Columbus, Ohio (October 31, 2013) – State Auto Financial Corporation (Nasdaq:STFC) today reported third quarter 2013 net income of $18.5 million, or $0.45 per diluted share, versus a net loss of $5.5 million, or $0.14 per diluted share, for the third quarter of 2012. Net income from operations1 per diluted share for the third quarter 2013 was $0.33 versus net loss from operations1 of $0.25 for the same 2012 period.

STFC’s GAAP combined ratio for the third quarter 2013 was 101.4 versus 110.2 for the third quarter of 2012. Catastrophe losses, net of reinsurance recoveries, for the third quarter 2013 accounted for 2.4 points of the 67.2 total loss ratio points, or $6.4 million, versus 2.8 points of the total 77.1 loss ratio points, or $7.2 million, for the same period in 2012. 

The State Auto Group’s homeowners quota share reinsurance arrangement increased STFC’s underwriting loss by $10.0 million or 3.5 points2 on the combined ratio. Pursuant to the arrangement, STFC ceded $48.6 million of written premium, $43.9 million of earned premium, $5.0 million of catastrophe losses and $16.2 million of non-catastrophe losses, and recognized $12.7 million of ceded commissions. This cession decreased STFC’s overall catastrophe loss ratio 1.3 points, increased the overall non-catastrophe loss ratio 4.0 points and increased the overall expense ratio 0.8 points. 

Net written premium for the third quarter of 2013 decreased 2.3% over the same period in 2012. By segment, net written premium for the third quarter of 2013 decreased 1.3% for personal insurance, increased 0.9% for business insurance and decreased 10.1% for specialty insurance from the same period in 2012. The decline in the personal insurance segment was driven by agency management actions associated with executing our homeowners strategy. Underlying business insurance production remains strong, principally driven by higher average new business premium, increased renewal pricing and a recovering economy. Business insurance production in the third quarter of 2012 included $7.2 million of unearned premium transferred from terminating an umbrella quota share reinsurance arrangement effective July 1, 2012. The specialty insurance segment decline was driven by a 26.8% decline in Programs unit premiums resulting from the termination of several programs written through our former RED unit during 2012.

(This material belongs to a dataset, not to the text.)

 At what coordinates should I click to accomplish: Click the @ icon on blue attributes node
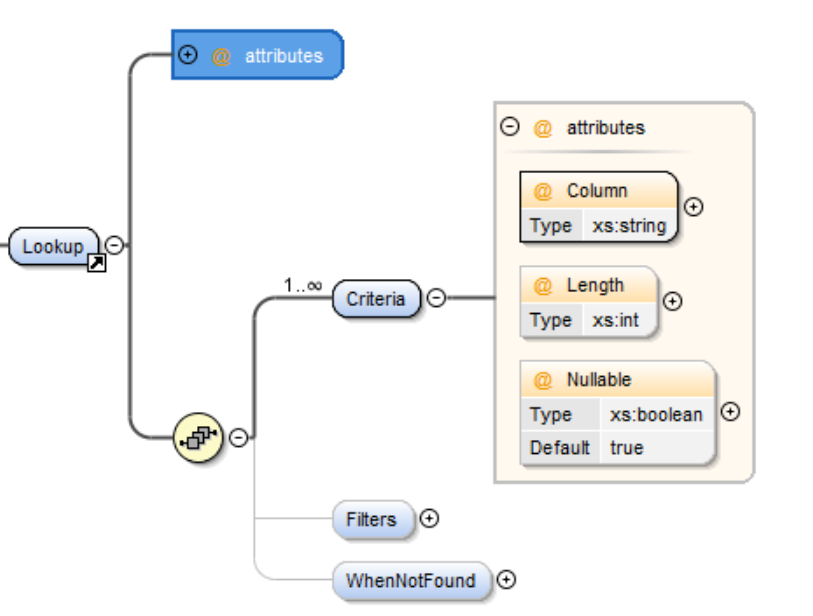(x=221, y=56)
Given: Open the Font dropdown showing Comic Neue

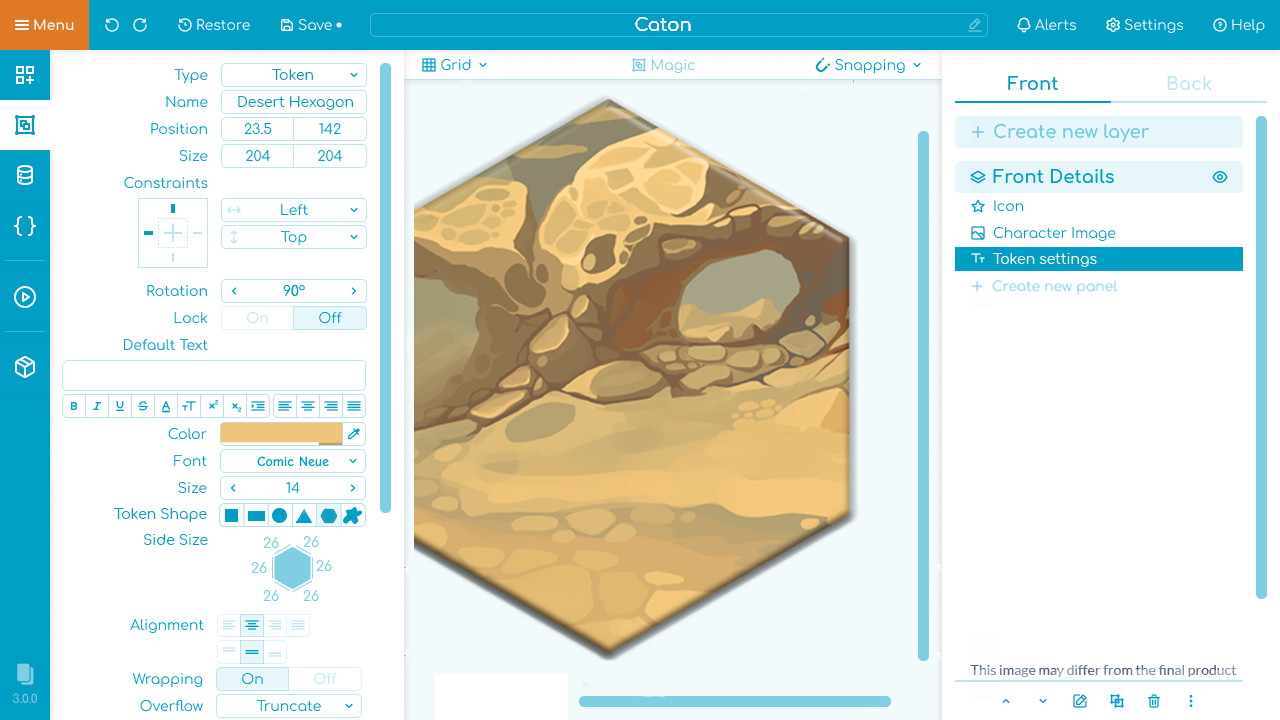Looking at the screenshot, I should click(293, 461).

For the first nine months of 2013, STFC had a net income of $44.4 million, or $1.09 per diluted share, compared to a loss of $10.2 million, or $0.25 per diluted share, for the same 2012 period. STFC’s GAAP combined ratio for the first nine months of 2013 was 101.7 compared to 110.0 for the same 2012 period. Catastrophe losses increased the loss ratio for the first nine months of 2013 by 4.1 points, or $32.2 million, compared to 7.9 points, or $61.2 million for the same 2012 period.

For the first nine months of 2013, the homeowners quota share reinsurance arrangement increased STFC’s underwriting loss by $19.6 million or 2.4 points2 on the combined ratio. Pursuant to the arrangement, STFC ceded $135.9 million of written premium, $132.8 million of earned premium, $19.2 million of catastrophe losses and $55.5 million of non-catastrophe losses, and recognized $38.5 million of ceded commissions. This cession reduced STFC’s overall catastrophe loss ratio 1.5 points, increased the overall non-catastrophe loss ratio 3.2 points and increased the overall expense ratio 0.7 points. 

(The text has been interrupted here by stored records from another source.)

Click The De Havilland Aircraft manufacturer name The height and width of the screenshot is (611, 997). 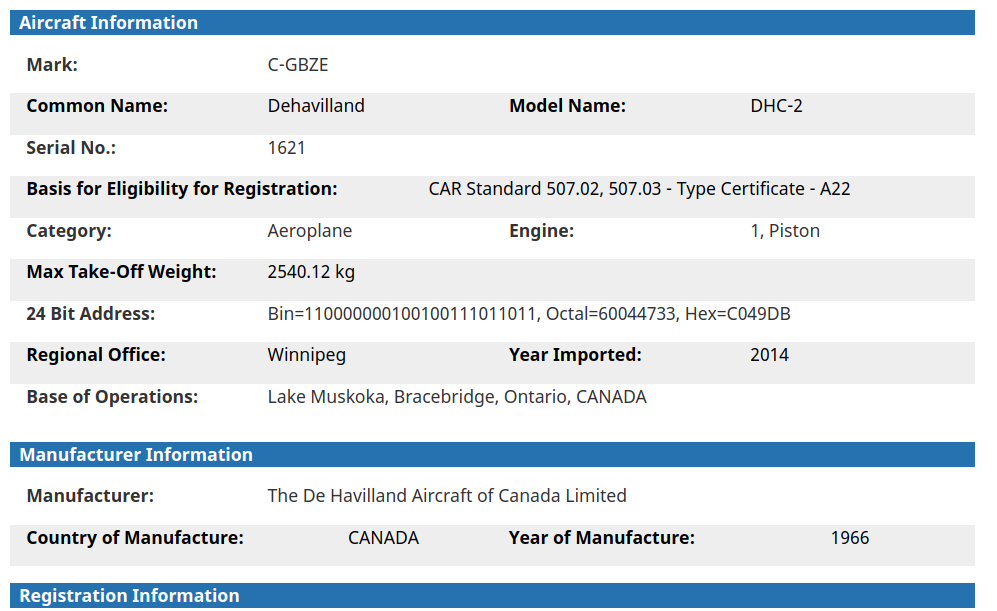point(447,496)

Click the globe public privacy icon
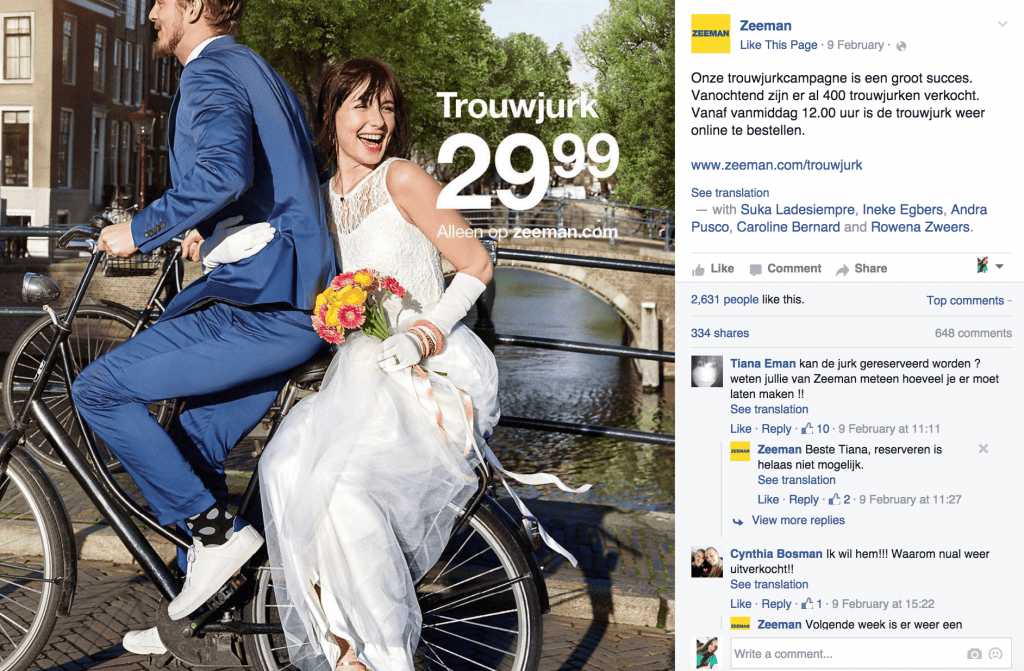pyautogui.click(x=901, y=46)
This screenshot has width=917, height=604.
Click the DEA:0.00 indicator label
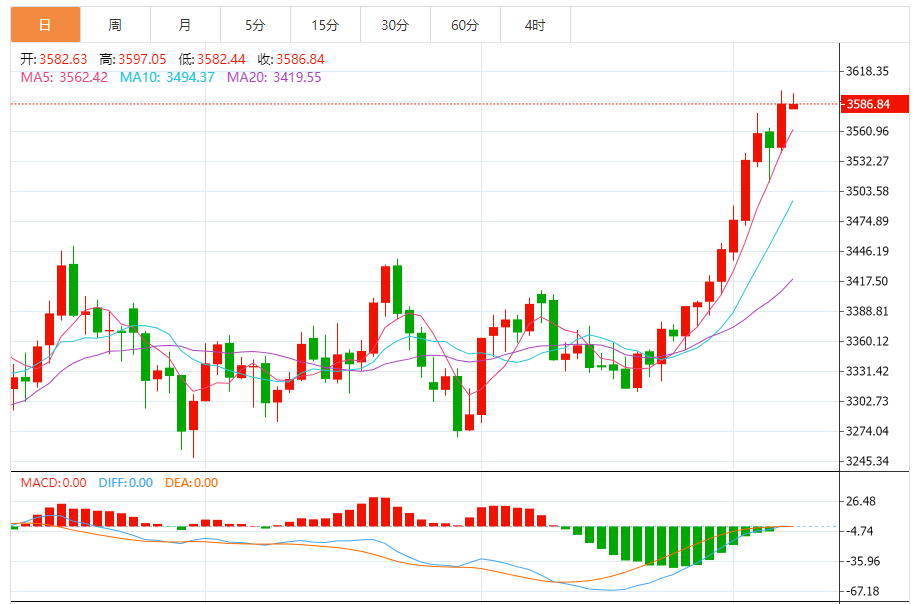191,483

Net written premiums year to date 2013 increased 1.3% compared to the same 2012 period. For the first nine months of 2013, net written premium for the personal, business and specialty insurance segments increased 0.1%, 8.4%, and declined 7.0% respectively, compared to the same period in 2012. The business insurance segment growth was principally driven by higher average new business premium, increased renewal pricing and a recovering economy. The specialty insurance segment decline was due to the termination of several programs written through our former RED unit during 2012.

STFC’s book value was $18.07 per share as of Sept. 30, 2013, an increase of $0.54 per share from STFC’s book value on June 30, 2013, resulting from net income and increases in our net unrealized gains. Book value per share as of September 30, 2013, included a reduction of $2.47 for a deferred tax asset valuation allowance. Return on stockholders’ equity for the twelve months ended Sept. 30, 2013, was 8.9% compared to 13.6% for the twelve months ended Sept. 30, 2012. The 13.6% return on stockholders’ equity included, in the fourth quarter of 2011, a $35.7 million tax benefit recorded as a result of intra-period tax allocations and a $14.9 million postretirement benefit curtailment gain.   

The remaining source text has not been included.